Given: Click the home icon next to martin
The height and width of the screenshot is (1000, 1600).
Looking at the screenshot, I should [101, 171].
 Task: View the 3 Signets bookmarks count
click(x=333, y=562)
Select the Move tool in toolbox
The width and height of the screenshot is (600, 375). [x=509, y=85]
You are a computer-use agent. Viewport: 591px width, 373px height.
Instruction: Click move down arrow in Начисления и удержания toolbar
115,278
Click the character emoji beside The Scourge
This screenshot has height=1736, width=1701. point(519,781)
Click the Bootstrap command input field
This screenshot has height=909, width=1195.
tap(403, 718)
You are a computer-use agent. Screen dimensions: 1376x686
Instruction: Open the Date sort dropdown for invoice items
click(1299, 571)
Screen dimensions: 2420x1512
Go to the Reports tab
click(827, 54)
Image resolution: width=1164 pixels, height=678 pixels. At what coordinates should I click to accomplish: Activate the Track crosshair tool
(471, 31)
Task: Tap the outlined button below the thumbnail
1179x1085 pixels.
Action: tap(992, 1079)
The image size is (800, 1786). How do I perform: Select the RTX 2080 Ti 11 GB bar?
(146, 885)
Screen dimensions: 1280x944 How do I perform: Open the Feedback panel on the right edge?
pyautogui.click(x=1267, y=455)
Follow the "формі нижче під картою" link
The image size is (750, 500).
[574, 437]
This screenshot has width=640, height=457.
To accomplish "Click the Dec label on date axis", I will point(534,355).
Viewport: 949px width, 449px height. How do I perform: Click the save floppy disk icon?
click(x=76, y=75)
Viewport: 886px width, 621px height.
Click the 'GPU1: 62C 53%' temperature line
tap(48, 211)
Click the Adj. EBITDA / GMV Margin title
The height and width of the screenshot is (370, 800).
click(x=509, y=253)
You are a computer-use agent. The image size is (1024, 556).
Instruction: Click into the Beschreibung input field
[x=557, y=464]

········

## TASK TO CARRY OUT
Once more, write down the full material exactly as it appears.

## EXERCISE RESPONSE
Given: Click the home icon next to martin
The height and width of the screenshot is (1000, 1600).
Looking at the screenshot, I should [101, 171].
 Task: View the 3 Signets bookmarks count
click(x=333, y=562)
Select the Move tool in toolbox
The width and height of the screenshot is (600, 375). [x=509, y=85]
You are a computer-use agent. Viewport: 591px width, 373px height.
Instruction: Click move down arrow in Начисления и удержания toolbar
115,278
Click the character emoji beside The Scourge
This screenshot has height=1736, width=1701. point(519,781)
Click the Bootstrap command input field
This screenshot has height=909, width=1195.
tap(403, 718)
You are a computer-use agent. Screen dimensions: 1376x686
Instruction: Open the Date sort dropdown for invoice items
click(1299, 571)
Screen dimensions: 2420x1512
Go to the Reports tab
click(827, 54)
Image resolution: width=1164 pixels, height=678 pixels. At what coordinates should I click to accomplish: Activate the Track crosshair tool
(471, 31)
Task: Tap the outlined button below the thumbnail
1179x1085 pixels.
Action: tap(992, 1079)
The image size is (800, 1786). How do I perform: Select the RTX 2080 Ti 11 GB bar?
(146, 885)
Screen dimensions: 1280x944 How do I perform: Open the Feedback panel on the right edge?
pyautogui.click(x=1267, y=455)
Follow the "формі нижче під картою" link
The image size is (750, 500).
[574, 437]
This screenshot has width=640, height=457.
To accomplish "Click the Dec label on date axis", I will point(534,355).
Viewport: 949px width, 449px height. How do I perform: Click the save floppy disk icon?
click(x=76, y=75)
Viewport: 886px width, 621px height.
Click the 'GPU1: 62C 53%' temperature line
tap(48, 211)
Click the Adj. EBITDA / GMV Margin title
The height and width of the screenshot is (370, 800).
click(x=509, y=253)
You are a computer-use agent. The image size is (1024, 556).
Instruction: Click into the Beschreibung input field
[x=557, y=464]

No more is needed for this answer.